Personally, I think pie charts are fine in certain cases. In particular, they are the best chart for conveying at a glance the fact that you’re looking at proportions of a whole. On a bar chart, you have to look at the axis carefully to understand this facet. Also, pie charts don’t necessarily have to take up more room than a bar chart. Although, I agree that when you have too many categories, the legend and labels can be too cluttered. Bar charts are better in those cases. I have to admit, I didn’t think of the color blindness issue. You have to weigh all of these factors!
There are defenders of pie charts as well.
I definitely agree about time series charts. At some point I’ll add it to this post!
Thanks again for the insightful comment!
Sami econ says
Your written information about types of data are very beneficial and valuable. I proud of you that you are helping us by posting such types of lectures. Welldone sir.
Sir as i commented on one of your earler post about binary data analysis. I, once again request you to please share more detailed information on catagorical regression in you own words or
Sir if you have no time then please suggest me a relevant book name and its author name please. I want to learn more detail about categorical data analysis. Thanks
Ph.D student of economics,
Jim Frost says
Hi Sami, this is definitely on my list of topics to write about, but you’ll need a little patience! It’ll probably be a couple of months before I can get to it. If you need information earlier, most regression textbooks should talk about logistic regression analysis.
I really appreciate this guide! But I have a question. Elsewhere I’ve seen data types differentiated by the acronym NOIR: Nominal, Ordinal, Interval, and Ratio. In these situations “Qualitative” is replaced by “Categorical” (making two major groups Quantitative and Categorical instead of Quantitative and Qualitative), followed by two subgroups in each: Nominal and Ordinal as subgroups of Categorical; and Interval and Ratio as subgroups of Quantitative.
These differences can drive confusion on how to properly identify data types. It would be helpful to know how to appropriately combine all these terms into one cohesive Data type model. Could you offer any clarity on this?
Jim Frost says
Hi Chuck, I’m glad you found this guide to be useful. As you’ve noticed, there are different ways to classify data types. I’ve tried to include several alternative names for some of the data types. I did think of possibly including categorical as an AKA under qualitative. However, I already have a categorical group and I thought that would be confusing to have that twice!
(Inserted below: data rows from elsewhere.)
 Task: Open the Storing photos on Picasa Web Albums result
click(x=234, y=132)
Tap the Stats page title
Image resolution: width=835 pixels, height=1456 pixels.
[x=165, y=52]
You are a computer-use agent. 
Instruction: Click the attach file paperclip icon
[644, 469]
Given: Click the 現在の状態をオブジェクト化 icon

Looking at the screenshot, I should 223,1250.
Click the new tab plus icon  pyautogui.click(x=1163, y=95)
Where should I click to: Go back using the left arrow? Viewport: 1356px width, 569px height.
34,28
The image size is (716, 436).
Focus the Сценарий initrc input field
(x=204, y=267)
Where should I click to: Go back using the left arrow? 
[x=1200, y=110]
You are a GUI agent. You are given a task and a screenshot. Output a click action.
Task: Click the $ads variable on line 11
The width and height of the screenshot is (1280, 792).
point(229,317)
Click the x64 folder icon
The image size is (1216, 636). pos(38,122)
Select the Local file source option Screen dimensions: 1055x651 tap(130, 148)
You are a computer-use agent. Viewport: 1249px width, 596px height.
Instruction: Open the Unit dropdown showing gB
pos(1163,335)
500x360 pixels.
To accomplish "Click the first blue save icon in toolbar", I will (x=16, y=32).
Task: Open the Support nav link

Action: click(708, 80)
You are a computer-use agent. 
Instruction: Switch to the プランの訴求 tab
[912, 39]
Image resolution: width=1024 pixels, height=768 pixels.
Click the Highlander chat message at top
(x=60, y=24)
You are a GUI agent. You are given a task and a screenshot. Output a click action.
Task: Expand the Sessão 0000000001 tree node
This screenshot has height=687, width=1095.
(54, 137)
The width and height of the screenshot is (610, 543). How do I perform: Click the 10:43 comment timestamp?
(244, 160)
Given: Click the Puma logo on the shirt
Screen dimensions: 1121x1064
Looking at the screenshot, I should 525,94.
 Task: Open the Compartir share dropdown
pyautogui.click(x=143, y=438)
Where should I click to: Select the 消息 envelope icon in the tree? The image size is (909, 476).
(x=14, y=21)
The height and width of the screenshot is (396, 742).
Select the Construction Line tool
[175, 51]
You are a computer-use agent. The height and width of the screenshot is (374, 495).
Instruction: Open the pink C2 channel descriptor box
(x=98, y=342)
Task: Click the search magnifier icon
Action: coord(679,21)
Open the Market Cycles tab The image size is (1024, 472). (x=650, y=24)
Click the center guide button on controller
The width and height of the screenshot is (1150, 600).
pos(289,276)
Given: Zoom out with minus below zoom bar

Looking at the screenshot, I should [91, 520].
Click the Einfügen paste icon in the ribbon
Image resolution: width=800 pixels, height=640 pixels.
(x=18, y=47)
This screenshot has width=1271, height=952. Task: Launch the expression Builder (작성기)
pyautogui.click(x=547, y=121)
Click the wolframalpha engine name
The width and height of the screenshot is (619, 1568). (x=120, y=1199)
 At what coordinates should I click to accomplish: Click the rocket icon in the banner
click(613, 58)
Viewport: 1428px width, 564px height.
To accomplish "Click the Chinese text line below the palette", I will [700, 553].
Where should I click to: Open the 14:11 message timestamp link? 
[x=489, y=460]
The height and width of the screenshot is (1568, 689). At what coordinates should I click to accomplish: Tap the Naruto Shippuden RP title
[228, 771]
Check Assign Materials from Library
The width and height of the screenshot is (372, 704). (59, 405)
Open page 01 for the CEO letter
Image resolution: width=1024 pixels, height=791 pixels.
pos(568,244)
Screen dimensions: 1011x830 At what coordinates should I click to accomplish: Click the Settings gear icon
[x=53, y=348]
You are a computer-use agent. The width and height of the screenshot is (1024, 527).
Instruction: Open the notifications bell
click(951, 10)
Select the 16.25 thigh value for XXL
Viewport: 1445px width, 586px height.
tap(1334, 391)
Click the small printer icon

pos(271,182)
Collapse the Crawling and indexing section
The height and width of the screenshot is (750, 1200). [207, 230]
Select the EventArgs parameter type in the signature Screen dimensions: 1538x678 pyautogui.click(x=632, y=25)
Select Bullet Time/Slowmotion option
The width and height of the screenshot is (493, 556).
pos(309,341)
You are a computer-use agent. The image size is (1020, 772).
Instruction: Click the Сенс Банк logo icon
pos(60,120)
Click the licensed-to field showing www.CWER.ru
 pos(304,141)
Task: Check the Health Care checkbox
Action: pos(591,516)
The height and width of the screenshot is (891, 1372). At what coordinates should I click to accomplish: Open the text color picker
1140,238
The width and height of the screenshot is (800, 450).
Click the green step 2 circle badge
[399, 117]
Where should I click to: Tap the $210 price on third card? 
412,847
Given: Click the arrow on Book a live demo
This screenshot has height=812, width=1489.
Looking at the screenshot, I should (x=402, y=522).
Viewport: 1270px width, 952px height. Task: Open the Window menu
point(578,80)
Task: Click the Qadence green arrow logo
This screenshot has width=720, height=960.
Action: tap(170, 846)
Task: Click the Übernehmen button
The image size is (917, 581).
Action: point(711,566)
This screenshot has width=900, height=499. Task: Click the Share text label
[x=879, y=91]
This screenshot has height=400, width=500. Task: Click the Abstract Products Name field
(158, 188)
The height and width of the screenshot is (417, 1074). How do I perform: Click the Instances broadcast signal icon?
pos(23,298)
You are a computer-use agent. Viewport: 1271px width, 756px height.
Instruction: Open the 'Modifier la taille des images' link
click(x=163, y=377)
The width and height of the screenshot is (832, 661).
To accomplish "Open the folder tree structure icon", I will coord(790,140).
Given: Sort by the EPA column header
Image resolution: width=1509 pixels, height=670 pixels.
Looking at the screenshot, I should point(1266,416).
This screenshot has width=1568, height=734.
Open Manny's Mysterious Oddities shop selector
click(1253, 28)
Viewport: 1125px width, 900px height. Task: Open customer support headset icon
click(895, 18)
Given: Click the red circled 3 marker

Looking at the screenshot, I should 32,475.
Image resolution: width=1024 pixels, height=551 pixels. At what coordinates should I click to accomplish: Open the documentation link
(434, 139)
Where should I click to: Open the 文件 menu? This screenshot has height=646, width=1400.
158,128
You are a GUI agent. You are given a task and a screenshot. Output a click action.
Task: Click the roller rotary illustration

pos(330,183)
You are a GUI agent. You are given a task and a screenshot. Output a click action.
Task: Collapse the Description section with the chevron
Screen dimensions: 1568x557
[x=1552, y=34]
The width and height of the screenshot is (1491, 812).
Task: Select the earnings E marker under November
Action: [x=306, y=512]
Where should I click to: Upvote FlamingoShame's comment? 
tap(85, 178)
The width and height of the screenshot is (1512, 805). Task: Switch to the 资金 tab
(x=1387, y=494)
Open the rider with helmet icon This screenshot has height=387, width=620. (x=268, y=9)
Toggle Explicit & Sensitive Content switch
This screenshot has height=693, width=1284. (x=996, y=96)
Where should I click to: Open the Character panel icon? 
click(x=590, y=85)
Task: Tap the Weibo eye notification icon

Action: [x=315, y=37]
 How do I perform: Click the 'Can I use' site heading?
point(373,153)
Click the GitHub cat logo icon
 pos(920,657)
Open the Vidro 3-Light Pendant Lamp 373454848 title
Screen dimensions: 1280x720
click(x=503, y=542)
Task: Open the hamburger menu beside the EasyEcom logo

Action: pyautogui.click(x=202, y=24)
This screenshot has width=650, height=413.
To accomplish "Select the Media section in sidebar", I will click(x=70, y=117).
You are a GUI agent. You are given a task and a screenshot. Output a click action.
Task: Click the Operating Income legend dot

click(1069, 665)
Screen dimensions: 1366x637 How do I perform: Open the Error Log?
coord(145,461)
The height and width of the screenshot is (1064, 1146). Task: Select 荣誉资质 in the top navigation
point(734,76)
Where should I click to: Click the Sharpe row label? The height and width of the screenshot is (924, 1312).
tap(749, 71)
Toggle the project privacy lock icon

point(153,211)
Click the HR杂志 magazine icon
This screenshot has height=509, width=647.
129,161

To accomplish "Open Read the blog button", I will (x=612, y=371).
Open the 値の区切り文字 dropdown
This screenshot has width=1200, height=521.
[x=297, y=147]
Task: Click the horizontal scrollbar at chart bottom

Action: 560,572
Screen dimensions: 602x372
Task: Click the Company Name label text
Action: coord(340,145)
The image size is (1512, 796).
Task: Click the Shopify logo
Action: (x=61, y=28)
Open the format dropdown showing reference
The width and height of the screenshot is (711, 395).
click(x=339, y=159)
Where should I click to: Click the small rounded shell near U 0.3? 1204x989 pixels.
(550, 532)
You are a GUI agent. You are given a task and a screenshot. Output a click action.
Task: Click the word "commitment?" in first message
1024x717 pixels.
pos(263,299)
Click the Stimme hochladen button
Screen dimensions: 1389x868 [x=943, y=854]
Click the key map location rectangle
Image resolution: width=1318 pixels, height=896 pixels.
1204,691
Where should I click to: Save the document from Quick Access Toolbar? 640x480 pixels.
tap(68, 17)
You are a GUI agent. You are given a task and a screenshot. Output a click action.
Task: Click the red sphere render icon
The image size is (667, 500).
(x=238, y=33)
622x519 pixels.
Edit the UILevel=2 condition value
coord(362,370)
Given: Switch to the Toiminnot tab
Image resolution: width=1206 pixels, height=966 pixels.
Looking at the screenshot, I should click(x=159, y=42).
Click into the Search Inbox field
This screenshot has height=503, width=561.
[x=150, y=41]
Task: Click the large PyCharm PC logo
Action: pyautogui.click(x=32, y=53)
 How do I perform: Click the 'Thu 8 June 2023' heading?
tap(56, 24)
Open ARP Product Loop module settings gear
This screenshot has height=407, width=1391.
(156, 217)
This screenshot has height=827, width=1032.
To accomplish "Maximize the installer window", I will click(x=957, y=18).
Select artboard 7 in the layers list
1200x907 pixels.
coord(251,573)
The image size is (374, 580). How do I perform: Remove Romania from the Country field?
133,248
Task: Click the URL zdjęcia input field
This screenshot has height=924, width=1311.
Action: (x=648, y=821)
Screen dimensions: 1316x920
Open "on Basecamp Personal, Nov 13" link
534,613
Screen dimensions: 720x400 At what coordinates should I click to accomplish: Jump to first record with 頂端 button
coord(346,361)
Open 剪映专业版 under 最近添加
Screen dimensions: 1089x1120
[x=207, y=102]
I did list “nominal” along with “attribute” as AKAs for categorical data.
The Nominal, Ordinal, Interval, and Ratio classification system was created by a psychologist and I wonder if this system is used more frequently is the field of psychology?
The difference between interval and ratio is that ratio has an absolute zero point while interval does not. While that is crucial for calculating ratios, it’s often not crucial when you’re graphing and statistically analyzing data. But, it can be an important point in terms of other types of interpretation. For instance 20 degrees Celsius is not twice 10 degrees Celsius.
I’ve tried to combine the two systems below. Parentheses indicate the NOIR classification terminology.
-Continuous data (Ratio and Interval)
-Discrete data (Ratio but not Interval. Counts do have an absolute zero.)
I hope this helps and thanks for the interesting question!
yeshambel chekol says
It is really informative in statistics.
Jim Frost says
Thank you Yeshambel!
Khursheed Ahmad Ganaie says
Thnks a lot
I am honestly saying that I get a lot of concepts. ……by u
God bless u. …
Jim Frost says
Thank you Khursheed! I’m very happy that you found it to be helpful!